Am 23. April 1967 wurde das vorerst letzte Formel-3-Rennen ausgetragen. Die Strecke wurde für den öffentlichen Verkehr im rasch wachsenden Halle-Neustadt benötigt. Die Rennsportleidenschaft ist allerdings auch hier nicht erloschen. 2010, zum 60. Jubiläum, fanden für ein paar Tage erneut Rennen statt und nach wie vor gibt es Bemühungen, die Halle-Saale-Schleife wieder für den Motorsport zu öffnen.
Das Leipziger Stadtparkrennen – die vergessene Rennstrecke
Zwischen 1951 und 1958 war auch die Messestadt im Rennfieber. Auf einem Innenstadtkurs "Rund ums Scheibenholz", also rund um die Pferderennbahn, jaulten die Motoren der Rennmaschinen.
Bis zu 200.000 Besucher säumten den 4,311 Kilometer langen Kurs, der zwischen 7,5 und 12 Meter breit war. Von der Start- und Zielgeraden in der Wundtstraße ging es durch den Park, die Anton-Bruckner-Allee, die Nonnenstraße, den Schleußiger Weg. Sport- und Rennwagen, Motorradfahrer, Seitenwagengespanne – durch Leipzig raste alles, was im DDR-Rennsport der Fünfziger Jahre Rang und Namen hatte. Willy Lehmann, einst Sieger auf der Leipziger Rennstrecke, schwärmte noch 2008 in der "Leipziger Volkszeitung": "Leipzig war eine sehr schöne Episode... Heute ist es ja kaum mehr vorstellbar, dass durch die Stadt Rennen stattfanden, bei denen die Fußraste an der Bordsteinkante schliff."

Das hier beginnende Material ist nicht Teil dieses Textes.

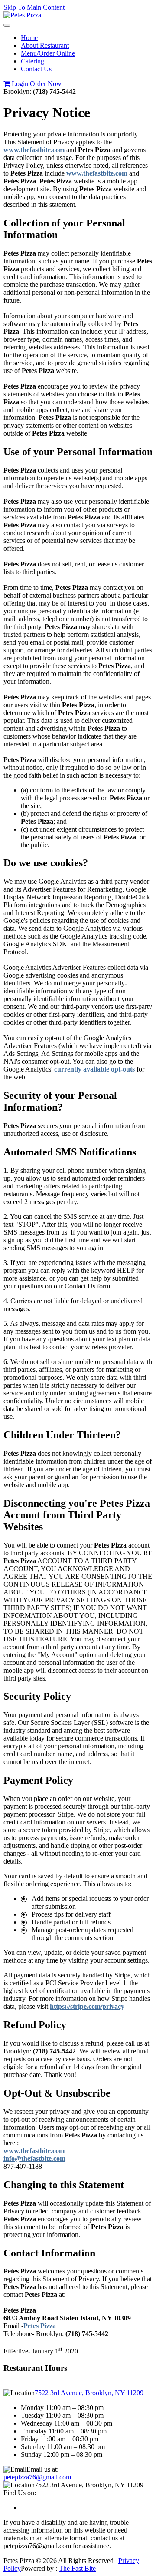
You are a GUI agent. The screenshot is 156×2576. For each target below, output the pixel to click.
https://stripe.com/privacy (87, 2006)
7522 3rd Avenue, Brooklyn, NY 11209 (89, 2392)
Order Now (46, 83)
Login (20, 83)
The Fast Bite (77, 2568)
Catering (32, 61)
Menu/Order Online (48, 53)
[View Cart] (6, 83)
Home (29, 37)
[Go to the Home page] (22, 15)
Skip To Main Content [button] (34, 7)
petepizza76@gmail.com (37, 2477)
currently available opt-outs (94, 1069)
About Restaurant (45, 45)
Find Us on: (19, 2492)
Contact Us (36, 69)
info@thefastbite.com (34, 2158)
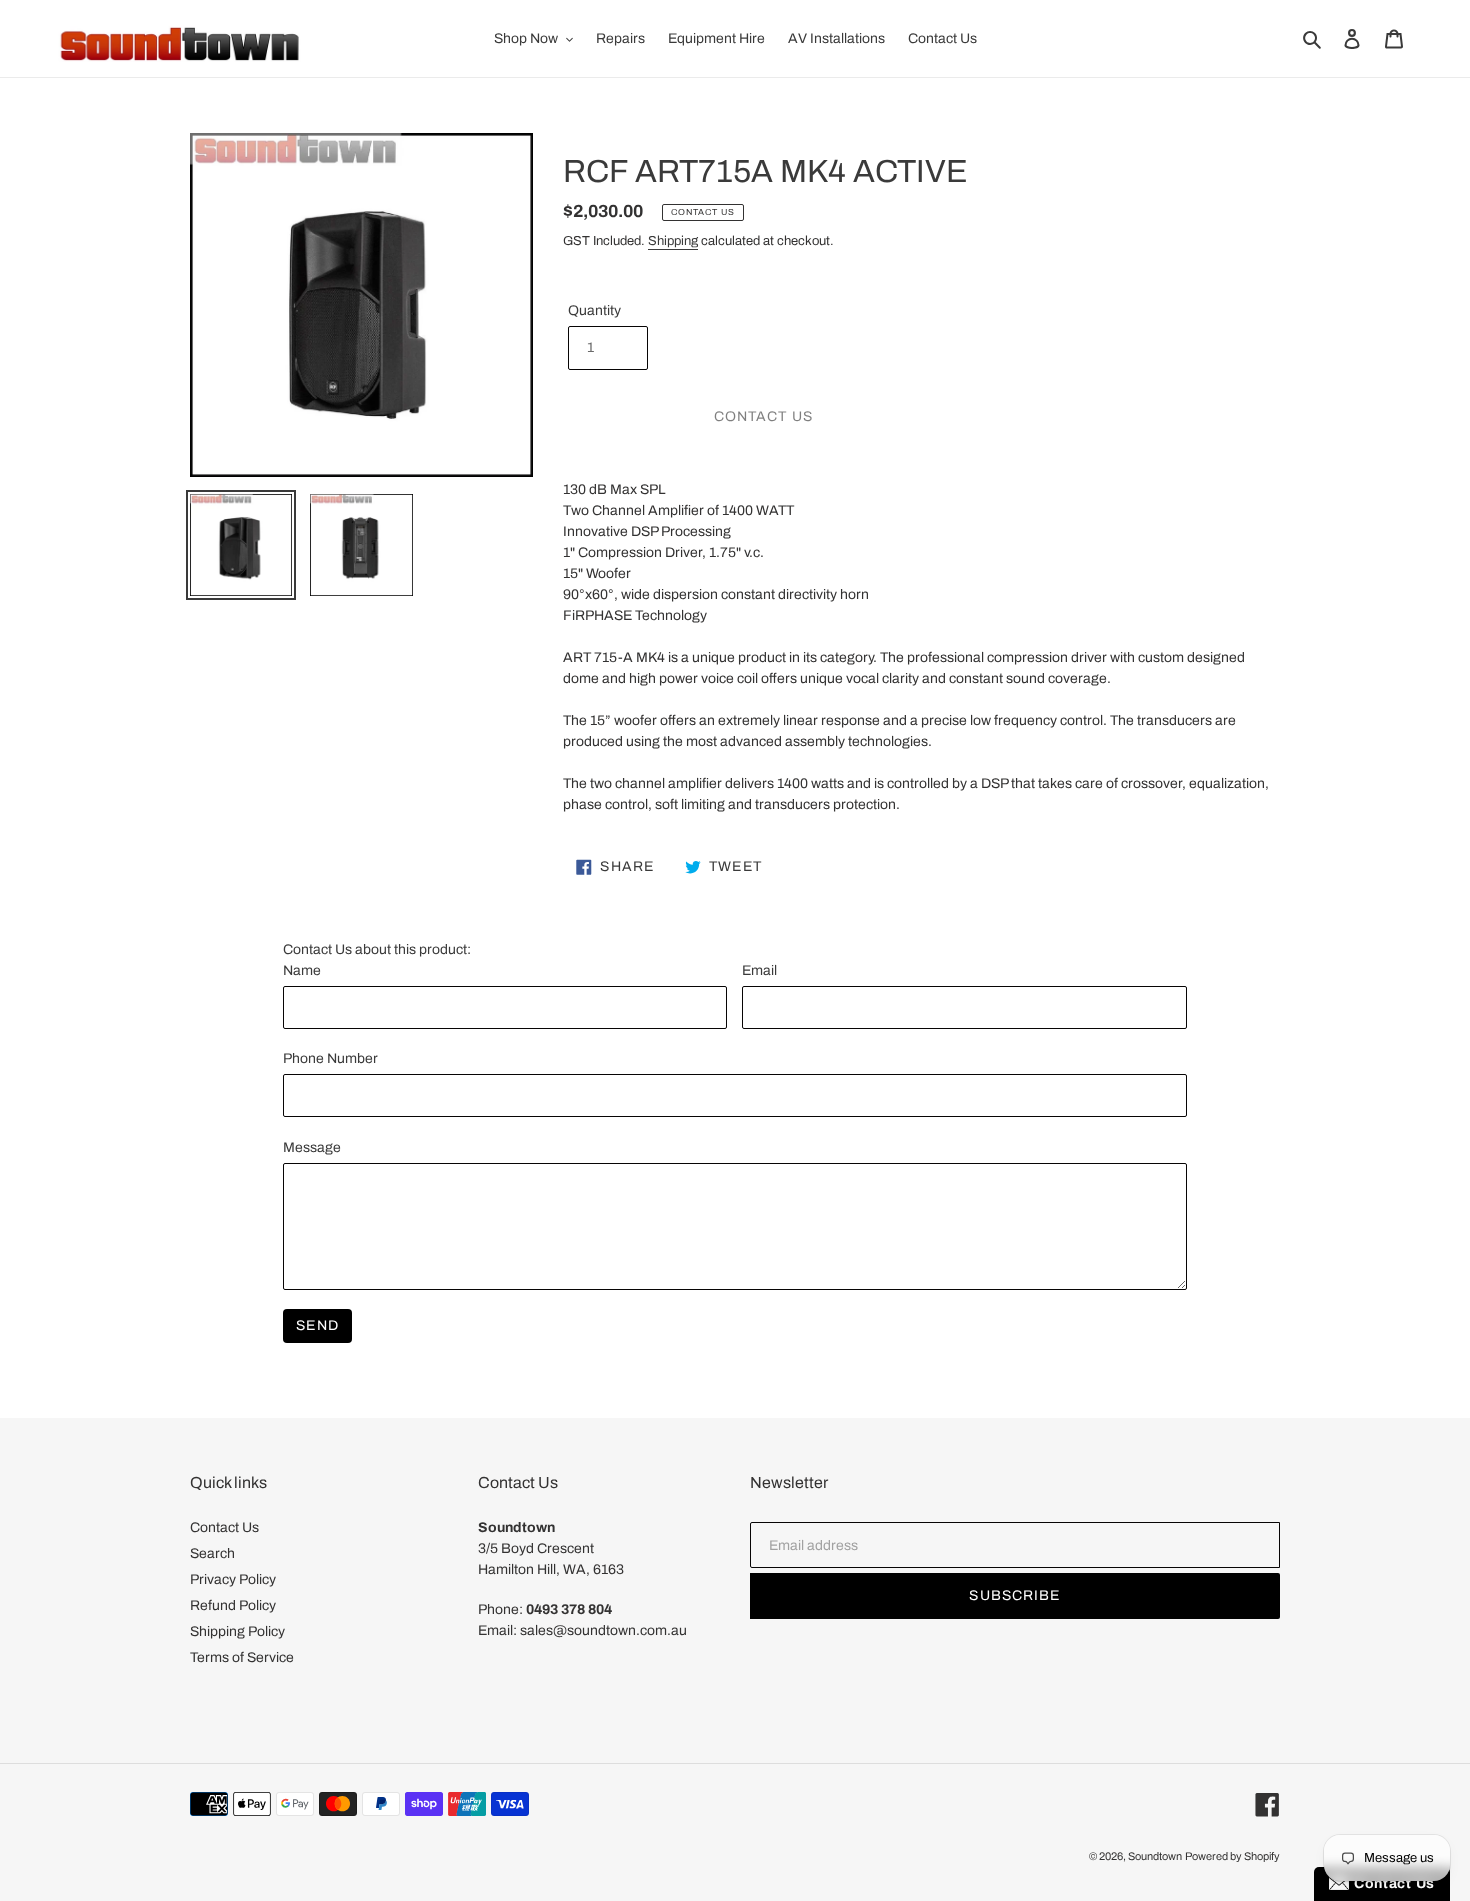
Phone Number (330, 1058)
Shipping (673, 241)
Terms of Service (242, 1657)
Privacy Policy (233, 1579)
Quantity (594, 310)
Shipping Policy (237, 1631)
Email (759, 970)
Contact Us (224, 1527)
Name (302, 970)
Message (312, 1147)
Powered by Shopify (1232, 1856)
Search (212, 1553)
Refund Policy (233, 1605)
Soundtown (1155, 1856)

1958 kam das Aus für die Rennen "Rund ums Scheibenholz". Der DDR-Motorsportverband wollte sich auf wenige Rennstrecken konzentrieren. Und das waren dann nur noch der Sachsenring, das Schleizer Dreieck, die sogenannte "Halle-Saale-Schleife" und die Autobahnstrecken Bautzen, Dresden und Bernau.
Dieser Artikel wurde am 18. Juni 2009 erstmalig veröffentlicht und im Juni 2023 überarbeitet.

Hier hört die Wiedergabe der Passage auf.